Nathan yang melihat Akmal tersenyum sendiri merasa heran dan memutuskan untuk bertanya.

"Lo kenapa Mal? Kesambet apa ya? Kok senyum-senyum aja dari tadi?" tanya Nathan.

Karena tidak mendapat respon dari Akmal, Nathan melihat pada arah pandangan Akmal.

"Ooh, gue tau. Lo udah mulai suka ya sama Windi?" tanya Nathan langsung.

Akmal yang mendengarkannya langsung tersedak oleh air liurnya sendiri.

"Ngomong apa lo barusan? Yakali gue suka sama cewek centil itu," ucap Akmal dengan nada kesal yang dibuat-buat.

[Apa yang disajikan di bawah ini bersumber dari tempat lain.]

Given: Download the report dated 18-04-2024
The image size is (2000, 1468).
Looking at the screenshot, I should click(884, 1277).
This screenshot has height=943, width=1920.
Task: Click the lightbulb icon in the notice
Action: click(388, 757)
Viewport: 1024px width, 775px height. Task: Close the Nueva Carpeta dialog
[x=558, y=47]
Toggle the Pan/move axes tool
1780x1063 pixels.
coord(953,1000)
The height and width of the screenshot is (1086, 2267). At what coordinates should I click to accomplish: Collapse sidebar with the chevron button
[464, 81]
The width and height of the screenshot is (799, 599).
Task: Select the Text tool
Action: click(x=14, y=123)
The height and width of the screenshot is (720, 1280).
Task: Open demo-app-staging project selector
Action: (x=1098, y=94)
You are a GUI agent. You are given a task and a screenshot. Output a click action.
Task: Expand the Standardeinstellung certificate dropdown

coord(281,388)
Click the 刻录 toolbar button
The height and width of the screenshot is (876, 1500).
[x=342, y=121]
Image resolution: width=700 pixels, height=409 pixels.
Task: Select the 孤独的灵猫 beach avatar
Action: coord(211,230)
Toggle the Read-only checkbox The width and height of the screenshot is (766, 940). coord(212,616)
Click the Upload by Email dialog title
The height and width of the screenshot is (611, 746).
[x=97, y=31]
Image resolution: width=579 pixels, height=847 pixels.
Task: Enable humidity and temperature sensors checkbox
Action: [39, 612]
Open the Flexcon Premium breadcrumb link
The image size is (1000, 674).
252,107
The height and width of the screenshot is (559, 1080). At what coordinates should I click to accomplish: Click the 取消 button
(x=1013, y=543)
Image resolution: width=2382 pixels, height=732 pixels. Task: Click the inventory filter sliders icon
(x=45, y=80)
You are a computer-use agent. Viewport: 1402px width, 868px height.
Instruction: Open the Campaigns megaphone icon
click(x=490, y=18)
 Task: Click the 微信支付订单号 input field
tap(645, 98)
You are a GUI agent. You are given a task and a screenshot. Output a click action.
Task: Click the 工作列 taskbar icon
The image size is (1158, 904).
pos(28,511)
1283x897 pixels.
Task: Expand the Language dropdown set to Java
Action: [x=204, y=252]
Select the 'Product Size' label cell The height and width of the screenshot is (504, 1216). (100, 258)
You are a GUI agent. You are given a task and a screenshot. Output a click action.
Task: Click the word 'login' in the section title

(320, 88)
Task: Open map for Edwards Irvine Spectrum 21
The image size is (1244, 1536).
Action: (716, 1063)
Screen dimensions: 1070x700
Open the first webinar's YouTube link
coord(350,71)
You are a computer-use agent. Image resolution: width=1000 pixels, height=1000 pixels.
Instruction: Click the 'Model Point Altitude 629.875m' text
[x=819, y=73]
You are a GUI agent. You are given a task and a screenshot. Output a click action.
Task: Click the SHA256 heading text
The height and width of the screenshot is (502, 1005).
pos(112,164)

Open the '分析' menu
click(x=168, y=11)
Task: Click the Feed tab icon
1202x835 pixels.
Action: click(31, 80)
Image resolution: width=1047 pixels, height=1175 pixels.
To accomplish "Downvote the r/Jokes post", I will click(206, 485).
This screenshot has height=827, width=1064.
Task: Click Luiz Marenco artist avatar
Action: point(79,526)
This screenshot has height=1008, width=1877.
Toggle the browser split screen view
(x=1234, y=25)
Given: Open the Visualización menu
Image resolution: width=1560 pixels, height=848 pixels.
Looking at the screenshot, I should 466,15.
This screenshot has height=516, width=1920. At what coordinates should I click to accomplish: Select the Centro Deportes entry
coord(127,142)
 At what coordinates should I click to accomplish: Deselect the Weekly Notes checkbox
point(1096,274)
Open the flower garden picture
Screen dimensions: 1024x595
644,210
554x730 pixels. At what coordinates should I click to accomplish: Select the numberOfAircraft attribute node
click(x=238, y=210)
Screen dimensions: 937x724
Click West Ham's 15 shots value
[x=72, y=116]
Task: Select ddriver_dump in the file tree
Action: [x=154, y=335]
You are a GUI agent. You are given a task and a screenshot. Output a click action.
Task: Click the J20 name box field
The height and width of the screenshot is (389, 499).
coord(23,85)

"Lidah emang nggak bertulang, jadi maklum aja sih kalo suka nggak sesuai fakta. Eh, jangan gitu lo, Mal, naksir beneran sama Windi baru tau rasa entar!" kata Nathan menyumpahinya.

Memutar bola mata jengah, Akmal memutuskan untuk pergi ke toilet terdekat dan membersihkan badannya.

Malam telah tiba, semua anggota kemah berkumpul di sekitar api unggun untuk menghangatkan diri. Mereka tidak memiliki kegiatan selain apel pembukaan usai tenda mereka berdiri dengan benar.

Ikut melantunkan salah satu lagu yang cukup familiar, Windi tampak menyunggingkan senyum bahagianya. Ini adalah pengalaman pertamanya semasa sekolah. Meskipun, ia harus tetap menyiapkan pasokan kesabaran tatkala melihat kedekatan Akmal dengan musuh abadinya tersebut.

Ia telah bertekad, bahwa selama kemah, ia tidak ingin mempermasalahkan hal itu, biar saja. Toh ia yakin, Riana tidak akan pernah bisa mengalahkannya. Tidak akan.